Task instructions: Would you write out all of the records that follow, exactly as they stand?

Start of Excerpted data

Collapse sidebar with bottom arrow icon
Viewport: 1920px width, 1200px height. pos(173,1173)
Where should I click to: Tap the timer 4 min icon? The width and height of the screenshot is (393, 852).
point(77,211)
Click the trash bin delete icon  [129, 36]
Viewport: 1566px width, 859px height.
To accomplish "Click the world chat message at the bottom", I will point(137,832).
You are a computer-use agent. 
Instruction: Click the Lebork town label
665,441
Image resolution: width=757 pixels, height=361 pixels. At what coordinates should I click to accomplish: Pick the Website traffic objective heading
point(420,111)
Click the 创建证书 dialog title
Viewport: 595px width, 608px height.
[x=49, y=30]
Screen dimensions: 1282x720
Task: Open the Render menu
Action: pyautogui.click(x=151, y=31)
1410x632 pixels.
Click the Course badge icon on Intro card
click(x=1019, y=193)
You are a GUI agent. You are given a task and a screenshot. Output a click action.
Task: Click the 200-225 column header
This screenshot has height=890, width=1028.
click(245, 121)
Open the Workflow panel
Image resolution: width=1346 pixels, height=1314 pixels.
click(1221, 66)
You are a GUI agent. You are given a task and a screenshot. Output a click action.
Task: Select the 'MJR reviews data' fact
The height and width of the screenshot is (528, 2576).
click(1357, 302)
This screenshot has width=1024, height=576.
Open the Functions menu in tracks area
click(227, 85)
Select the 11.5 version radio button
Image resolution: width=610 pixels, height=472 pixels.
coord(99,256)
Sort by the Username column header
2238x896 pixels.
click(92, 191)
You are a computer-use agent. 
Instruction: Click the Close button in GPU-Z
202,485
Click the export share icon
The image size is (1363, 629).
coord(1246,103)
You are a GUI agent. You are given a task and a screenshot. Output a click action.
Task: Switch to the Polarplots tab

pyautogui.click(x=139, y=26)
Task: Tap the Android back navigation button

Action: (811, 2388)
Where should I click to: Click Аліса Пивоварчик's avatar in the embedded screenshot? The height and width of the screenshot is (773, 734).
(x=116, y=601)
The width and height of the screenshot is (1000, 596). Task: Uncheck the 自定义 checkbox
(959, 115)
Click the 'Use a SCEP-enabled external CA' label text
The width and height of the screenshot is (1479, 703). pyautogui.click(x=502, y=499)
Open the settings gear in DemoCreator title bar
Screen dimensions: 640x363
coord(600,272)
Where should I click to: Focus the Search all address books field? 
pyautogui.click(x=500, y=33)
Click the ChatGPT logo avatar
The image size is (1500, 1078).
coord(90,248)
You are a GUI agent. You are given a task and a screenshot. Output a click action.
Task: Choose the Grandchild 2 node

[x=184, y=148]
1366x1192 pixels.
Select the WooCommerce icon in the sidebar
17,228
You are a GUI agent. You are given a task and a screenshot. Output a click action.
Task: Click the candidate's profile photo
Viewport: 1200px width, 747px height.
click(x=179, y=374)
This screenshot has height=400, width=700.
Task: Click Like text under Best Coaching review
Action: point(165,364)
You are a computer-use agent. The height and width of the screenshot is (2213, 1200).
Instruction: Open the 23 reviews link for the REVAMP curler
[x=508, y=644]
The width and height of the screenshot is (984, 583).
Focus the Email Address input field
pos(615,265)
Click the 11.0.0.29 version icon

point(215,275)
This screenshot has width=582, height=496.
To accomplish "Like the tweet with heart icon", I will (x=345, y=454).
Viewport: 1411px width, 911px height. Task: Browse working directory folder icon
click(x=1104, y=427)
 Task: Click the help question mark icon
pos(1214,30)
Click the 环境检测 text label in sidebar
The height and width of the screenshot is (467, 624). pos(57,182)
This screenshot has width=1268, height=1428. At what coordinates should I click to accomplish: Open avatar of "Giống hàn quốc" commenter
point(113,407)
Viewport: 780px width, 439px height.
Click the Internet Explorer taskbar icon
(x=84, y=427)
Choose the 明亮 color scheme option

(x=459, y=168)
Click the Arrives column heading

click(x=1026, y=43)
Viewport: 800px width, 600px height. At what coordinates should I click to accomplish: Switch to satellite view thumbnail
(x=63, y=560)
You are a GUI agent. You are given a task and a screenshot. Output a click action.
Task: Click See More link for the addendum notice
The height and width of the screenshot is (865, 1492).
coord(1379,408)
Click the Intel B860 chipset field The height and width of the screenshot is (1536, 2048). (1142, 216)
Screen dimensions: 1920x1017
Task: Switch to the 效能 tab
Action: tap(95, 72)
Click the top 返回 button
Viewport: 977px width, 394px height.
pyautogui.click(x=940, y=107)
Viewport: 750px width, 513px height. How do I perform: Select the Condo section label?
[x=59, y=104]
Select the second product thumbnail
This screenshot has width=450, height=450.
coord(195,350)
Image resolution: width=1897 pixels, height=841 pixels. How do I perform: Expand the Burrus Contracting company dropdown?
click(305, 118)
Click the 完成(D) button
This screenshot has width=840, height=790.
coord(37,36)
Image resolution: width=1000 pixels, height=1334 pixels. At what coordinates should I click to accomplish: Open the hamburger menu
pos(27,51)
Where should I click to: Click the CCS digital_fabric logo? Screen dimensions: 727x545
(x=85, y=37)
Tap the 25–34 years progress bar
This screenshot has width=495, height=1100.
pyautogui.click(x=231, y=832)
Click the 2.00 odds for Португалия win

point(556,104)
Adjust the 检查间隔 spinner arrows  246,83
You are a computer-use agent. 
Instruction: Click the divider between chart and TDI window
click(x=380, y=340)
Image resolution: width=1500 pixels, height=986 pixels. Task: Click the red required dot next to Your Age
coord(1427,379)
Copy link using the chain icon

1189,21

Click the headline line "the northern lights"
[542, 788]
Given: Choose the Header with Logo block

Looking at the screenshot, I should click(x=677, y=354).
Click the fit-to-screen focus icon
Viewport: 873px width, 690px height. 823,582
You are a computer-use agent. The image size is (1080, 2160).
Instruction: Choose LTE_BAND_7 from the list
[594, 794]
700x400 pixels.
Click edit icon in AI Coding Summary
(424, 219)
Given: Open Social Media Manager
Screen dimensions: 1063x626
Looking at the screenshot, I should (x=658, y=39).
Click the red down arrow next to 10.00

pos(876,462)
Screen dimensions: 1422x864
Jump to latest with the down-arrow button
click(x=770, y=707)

End of Excerpted data

Answer box:
Collapse sidebar with bottom arrow icon
Viewport: 1920px width, 1200px height. pos(173,1173)
Where should I click to: Tap the timer 4 min icon? The width and height of the screenshot is (393, 852).
point(77,211)
Click the trash bin delete icon  [129, 36]
Viewport: 1566px width, 859px height.
To accomplish "Click the world chat message at the bottom", I will point(137,832).
You are a computer-use agent. 
Instruction: Click the Lebork town label
665,441
Image resolution: width=757 pixels, height=361 pixels. At what coordinates should I click to accomplish: Pick the Website traffic objective heading
point(420,111)
Click the 创建证书 dialog title
Viewport: 595px width, 608px height.
[x=49, y=30]
Screen dimensions: 1282x720
Task: Open the Render menu
Action: pyautogui.click(x=151, y=31)
1410x632 pixels.
Click the Course badge icon on Intro card
click(x=1019, y=193)
You are a GUI agent. You are given a task and a screenshot. Output a click action.
Task: Click the 200-225 column header
This screenshot has height=890, width=1028.
click(245, 121)
Open the Workflow panel
Image resolution: width=1346 pixels, height=1314 pixels.
click(1221, 66)
You are a GUI agent. You are given a task and a screenshot. Output a click action.
Task: Select the 'MJR reviews data' fact
The height and width of the screenshot is (528, 2576).
click(1357, 302)
This screenshot has width=1024, height=576.
Open the Functions menu in tracks area
click(227, 85)
Select the 11.5 version radio button
Image resolution: width=610 pixels, height=472 pixels.
coord(99,256)
Sort by the Username column header
2238x896 pixels.
click(92, 191)
You are a computer-use agent. 
Instruction: Click the Close button in GPU-Z
202,485
Click the export share icon
The image size is (1363, 629).
coord(1246,103)
You are a GUI agent. You are given a task and a screenshot. Output a click action.
Task: Switch to the Polarplots tab

pyautogui.click(x=139, y=26)
Task: Tap the Android back navigation button

Action: (811, 2388)
Where should I click to: Click Аліса Пивоварчик's avatar in the embedded screenshot? The height and width of the screenshot is (773, 734).
(x=116, y=601)
The width and height of the screenshot is (1000, 596). Task: Uncheck the 自定义 checkbox
(959, 115)
Click the 'Use a SCEP-enabled external CA' label text
The width and height of the screenshot is (1479, 703). pyautogui.click(x=502, y=499)
Open the settings gear in DemoCreator title bar
Screen dimensions: 640x363
coord(600,272)
Where should I click to: Focus the Search all address books field? 
pyautogui.click(x=500, y=33)
Click the ChatGPT logo avatar
The image size is (1500, 1078).
coord(90,248)
You are a GUI agent. You are given a task and a screenshot. Output a click action.
Task: Choose the Grandchild 2 node

[x=184, y=148]
1366x1192 pixels.
Select the WooCommerce icon in the sidebar
17,228
You are a GUI agent. You are given a task and a screenshot. Output a click action.
Task: Click the candidate's profile photo
Viewport: 1200px width, 747px height.
click(x=179, y=374)
This screenshot has height=400, width=700.
Task: Click Like text under Best Coaching review
Action: point(165,364)
You are a computer-use agent. The height and width of the screenshot is (2213, 1200).
Instruction: Open the 23 reviews link for the REVAMP curler
[x=508, y=644]
The width and height of the screenshot is (984, 583).
Focus the Email Address input field
pos(615,265)
Click the 11.0.0.29 version icon

point(215,275)
This screenshot has width=582, height=496.
To accomplish "Like the tweet with heart icon", I will (x=345, y=454).
Viewport: 1411px width, 911px height. Task: Browse working directory folder icon
click(x=1104, y=427)
 Task: Click the help question mark icon
pos(1214,30)
Click the 环境检测 text label in sidebar
The height and width of the screenshot is (467, 624). pos(57,182)
This screenshot has width=1268, height=1428. At what coordinates should I click to accomplish: Open avatar of "Giống hàn quốc" commenter
point(113,407)
Viewport: 780px width, 439px height.
Click the Internet Explorer taskbar icon
(x=84, y=427)
Choose the 明亮 color scheme option

(x=459, y=168)
Click the Arrives column heading

click(x=1026, y=43)
Viewport: 800px width, 600px height. At what coordinates should I click to accomplish: Switch to satellite view thumbnail
(x=63, y=560)
You are a GUI agent. You are given a task and a screenshot. Output a click action.
Task: Click See More link for the addendum notice
The height and width of the screenshot is (865, 1492).
coord(1379,408)
Click the Intel B860 chipset field The height and width of the screenshot is (1536, 2048). (1142, 216)
Screen dimensions: 1920x1017
Task: Switch to the 效能 tab
Action: tap(95, 72)
Click the top 返回 button
Viewport: 977px width, 394px height.
pyautogui.click(x=940, y=107)
Viewport: 750px width, 513px height. How do I perform: Select the Condo section label?
[x=59, y=104]
Select the second product thumbnail
This screenshot has width=450, height=450.
coord(195,350)
Image resolution: width=1897 pixels, height=841 pixels. How do I perform: Expand the Burrus Contracting company dropdown?
click(305, 118)
Click the 完成(D) button
This screenshot has width=840, height=790.
coord(37,36)
Image resolution: width=1000 pixels, height=1334 pixels. At what coordinates should I click to accomplish: Open the hamburger menu
pos(27,51)
Where should I click to: Click the CCS digital_fabric logo? Screen dimensions: 727x545
(x=85, y=37)
Tap the 25–34 years progress bar
This screenshot has width=495, height=1100.
pyautogui.click(x=231, y=832)
Click the 2.00 odds for Португалия win

point(556,104)
Adjust the 检查间隔 spinner arrows  246,83
You are a computer-use agent. 
Instruction: Click the divider between chart and TDI window
click(x=380, y=340)
Image resolution: width=1500 pixels, height=986 pixels. Task: Click the red required dot next to Your Age
coord(1427,379)
Copy link using the chain icon

1189,21

Click the headline line "the northern lights"
[542, 788]
Given: Choose the Header with Logo block

Looking at the screenshot, I should click(x=677, y=354).
Click the fit-to-screen focus icon
Viewport: 873px width, 690px height. 823,582
You are a computer-use agent. The image size is (1080, 2160).
Instruction: Choose LTE_BAND_7 from the list
[594, 794]
700x400 pixels.
Click edit icon in AI Coding Summary
(424, 219)
Given: Open Social Media Manager
Screen dimensions: 1063x626
Looking at the screenshot, I should (x=658, y=39).
Click the red down arrow next to 10.00

pos(876,462)
Screen dimensions: 1422x864
Jump to latest with the down-arrow button
click(x=770, y=707)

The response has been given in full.